■ Task directions
Your answer should be an exact copy of the lines from the start of the entries to the line containing "Task: Click the green bats cluster", both included.

■ Data to examine

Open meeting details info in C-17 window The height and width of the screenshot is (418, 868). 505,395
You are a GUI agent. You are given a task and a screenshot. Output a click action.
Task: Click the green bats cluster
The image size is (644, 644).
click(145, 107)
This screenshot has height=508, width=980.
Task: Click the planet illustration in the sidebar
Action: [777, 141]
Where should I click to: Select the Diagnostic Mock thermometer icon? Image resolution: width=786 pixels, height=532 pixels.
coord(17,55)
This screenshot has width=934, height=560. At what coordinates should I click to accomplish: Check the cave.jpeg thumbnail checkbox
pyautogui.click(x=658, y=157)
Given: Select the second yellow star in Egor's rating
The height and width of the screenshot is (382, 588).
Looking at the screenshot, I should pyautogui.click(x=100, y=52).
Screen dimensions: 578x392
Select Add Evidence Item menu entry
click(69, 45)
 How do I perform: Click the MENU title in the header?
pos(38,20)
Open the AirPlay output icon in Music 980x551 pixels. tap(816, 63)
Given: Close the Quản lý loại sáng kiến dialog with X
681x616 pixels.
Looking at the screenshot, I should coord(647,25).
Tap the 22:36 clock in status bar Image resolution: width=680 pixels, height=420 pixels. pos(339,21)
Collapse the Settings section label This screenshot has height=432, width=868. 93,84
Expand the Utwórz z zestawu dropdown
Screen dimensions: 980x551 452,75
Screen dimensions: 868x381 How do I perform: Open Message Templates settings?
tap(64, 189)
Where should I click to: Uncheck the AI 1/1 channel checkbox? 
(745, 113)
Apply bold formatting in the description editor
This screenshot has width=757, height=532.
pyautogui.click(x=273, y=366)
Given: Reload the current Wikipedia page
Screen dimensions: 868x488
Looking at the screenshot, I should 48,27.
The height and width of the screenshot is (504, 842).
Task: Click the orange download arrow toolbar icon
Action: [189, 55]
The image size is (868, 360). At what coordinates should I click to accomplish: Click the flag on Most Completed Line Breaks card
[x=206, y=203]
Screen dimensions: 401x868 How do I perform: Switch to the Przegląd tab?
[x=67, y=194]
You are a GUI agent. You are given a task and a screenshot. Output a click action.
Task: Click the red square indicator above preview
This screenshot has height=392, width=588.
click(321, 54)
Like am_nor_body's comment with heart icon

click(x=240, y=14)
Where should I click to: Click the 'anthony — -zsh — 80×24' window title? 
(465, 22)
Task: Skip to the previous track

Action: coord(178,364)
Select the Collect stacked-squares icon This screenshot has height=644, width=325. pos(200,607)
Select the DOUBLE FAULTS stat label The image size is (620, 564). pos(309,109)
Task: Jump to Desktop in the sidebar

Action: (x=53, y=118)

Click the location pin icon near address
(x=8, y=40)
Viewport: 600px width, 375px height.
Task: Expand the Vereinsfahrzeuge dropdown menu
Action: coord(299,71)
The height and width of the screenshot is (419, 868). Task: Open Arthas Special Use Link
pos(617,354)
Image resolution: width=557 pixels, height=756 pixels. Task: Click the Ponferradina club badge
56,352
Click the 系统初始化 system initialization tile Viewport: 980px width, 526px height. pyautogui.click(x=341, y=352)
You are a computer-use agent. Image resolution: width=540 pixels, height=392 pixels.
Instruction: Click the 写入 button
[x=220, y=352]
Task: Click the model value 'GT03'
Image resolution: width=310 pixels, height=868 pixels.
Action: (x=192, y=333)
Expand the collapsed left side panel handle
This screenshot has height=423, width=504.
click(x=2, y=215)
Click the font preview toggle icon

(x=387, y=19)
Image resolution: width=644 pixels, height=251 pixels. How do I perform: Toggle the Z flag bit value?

■ Task answer
Open meeting details info in C-17 window The height and width of the screenshot is (418, 868). 505,395
You are a GUI agent. You are given a task and a screenshot. Output a click action.
Task: Click the green bats cluster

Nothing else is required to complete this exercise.